I'm pretty sure the newer version of VMware tools does this, at least for Windows boxes. -----Original Message----- From: owner-toasters@mathworks.com [mailto:owner-toasters@mathworks.com] On Behalf Of De Wit Tom (Consultant) Sent: Wednesday, March 19, 2008 3:04 AM To: Pascal Dukers; toasters@mathworks.com Subject: RE: vmware on nfs stability issues
Hi,
Even when you are on VMWare, you still need to set the disk timeout parameter on all you Virtual machines. This will set the disk timeout value to survive a cluster takeover.

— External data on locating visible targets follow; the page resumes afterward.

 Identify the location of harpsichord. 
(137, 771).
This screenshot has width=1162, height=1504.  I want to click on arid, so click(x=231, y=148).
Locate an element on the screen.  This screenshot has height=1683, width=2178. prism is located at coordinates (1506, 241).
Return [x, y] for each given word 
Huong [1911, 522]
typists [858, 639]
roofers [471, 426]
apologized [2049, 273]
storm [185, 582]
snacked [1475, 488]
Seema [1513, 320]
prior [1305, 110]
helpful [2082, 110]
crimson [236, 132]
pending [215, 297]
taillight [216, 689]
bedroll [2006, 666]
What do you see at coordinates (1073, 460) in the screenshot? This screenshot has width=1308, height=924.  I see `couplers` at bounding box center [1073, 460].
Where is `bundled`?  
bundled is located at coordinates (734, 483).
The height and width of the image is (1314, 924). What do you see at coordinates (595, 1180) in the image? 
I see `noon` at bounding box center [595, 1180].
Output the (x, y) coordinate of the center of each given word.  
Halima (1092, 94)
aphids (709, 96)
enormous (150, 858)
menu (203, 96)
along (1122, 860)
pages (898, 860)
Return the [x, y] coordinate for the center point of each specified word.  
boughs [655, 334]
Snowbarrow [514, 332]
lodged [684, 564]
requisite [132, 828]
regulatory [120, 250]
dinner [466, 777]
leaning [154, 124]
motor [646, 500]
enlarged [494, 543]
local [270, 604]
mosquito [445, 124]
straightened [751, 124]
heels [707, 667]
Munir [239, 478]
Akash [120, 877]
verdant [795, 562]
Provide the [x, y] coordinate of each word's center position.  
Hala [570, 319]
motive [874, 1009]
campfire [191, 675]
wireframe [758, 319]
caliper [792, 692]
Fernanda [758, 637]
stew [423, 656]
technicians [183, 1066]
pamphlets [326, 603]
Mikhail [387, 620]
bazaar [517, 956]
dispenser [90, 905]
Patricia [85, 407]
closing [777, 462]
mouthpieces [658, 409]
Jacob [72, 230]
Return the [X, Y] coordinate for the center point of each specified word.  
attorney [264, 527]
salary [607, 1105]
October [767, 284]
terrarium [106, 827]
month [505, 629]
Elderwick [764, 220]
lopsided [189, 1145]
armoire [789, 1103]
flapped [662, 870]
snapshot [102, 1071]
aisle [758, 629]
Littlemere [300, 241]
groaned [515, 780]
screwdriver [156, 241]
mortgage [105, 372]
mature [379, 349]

You can find the exact parameter in the Host utilities for ESX admin guide.
Grtz, Tom
-----Original Message----- From: owner-toasters@mathworks.com [mailto:owner-toasters@mathworks.com] On Behalf Of Pascal Dukers Sent: dinsdag 18 maart 2008 18:28 To: toasters@mathworks.com Subject: vmware on nfs stability issues
We have stability issues with vmware esx (3.0.2) on nfs whenever there is a cluster failover. The datastores come back online after the failover is complete (30-40 seconds), but some of the virtual servers (solaris/windows) can crash while the failover takes place.
There are probably some timeout settings I need to configure on all esx hosts, but the NetApp best practice guide on vmware/nfs does not mention changes other than the locking parameter. So I hope someone can share if they encountered the same issue and what they changed to improve it.